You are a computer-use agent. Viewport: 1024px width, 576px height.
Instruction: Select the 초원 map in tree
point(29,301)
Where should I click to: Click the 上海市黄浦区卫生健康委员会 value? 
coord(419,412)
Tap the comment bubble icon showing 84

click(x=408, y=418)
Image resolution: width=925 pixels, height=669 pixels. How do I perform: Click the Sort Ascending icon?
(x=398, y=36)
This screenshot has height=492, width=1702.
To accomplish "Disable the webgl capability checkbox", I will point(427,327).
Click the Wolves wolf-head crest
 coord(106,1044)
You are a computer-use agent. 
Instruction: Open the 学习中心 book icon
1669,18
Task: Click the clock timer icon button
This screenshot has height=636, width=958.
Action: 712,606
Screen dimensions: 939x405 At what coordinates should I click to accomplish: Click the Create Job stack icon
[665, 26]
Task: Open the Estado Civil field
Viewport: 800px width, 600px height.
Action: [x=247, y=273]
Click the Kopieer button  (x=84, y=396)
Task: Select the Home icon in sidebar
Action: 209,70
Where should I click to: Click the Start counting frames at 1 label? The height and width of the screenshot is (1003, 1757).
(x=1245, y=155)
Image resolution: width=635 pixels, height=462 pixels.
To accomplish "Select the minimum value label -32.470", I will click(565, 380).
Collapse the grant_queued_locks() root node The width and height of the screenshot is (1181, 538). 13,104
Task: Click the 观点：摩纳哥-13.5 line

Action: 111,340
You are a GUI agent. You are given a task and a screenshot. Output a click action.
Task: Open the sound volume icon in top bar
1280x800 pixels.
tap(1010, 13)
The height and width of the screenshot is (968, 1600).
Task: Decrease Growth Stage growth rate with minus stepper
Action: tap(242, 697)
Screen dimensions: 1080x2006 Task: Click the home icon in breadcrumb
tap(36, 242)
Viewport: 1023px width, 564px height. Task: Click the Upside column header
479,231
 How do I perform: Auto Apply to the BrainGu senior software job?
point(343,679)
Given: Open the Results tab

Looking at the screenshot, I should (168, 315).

_WHAT THE EXERCISE ASKS_
Whenever a line in the entries holds the word "agent", copy that line.

_TASK RESULT_
You are a computer-use agent. Viewport: 1024px width, 576px height.
You are a computer-use agent. 
You are a GUI agent. You are given a task and a screenshot. Output a click action.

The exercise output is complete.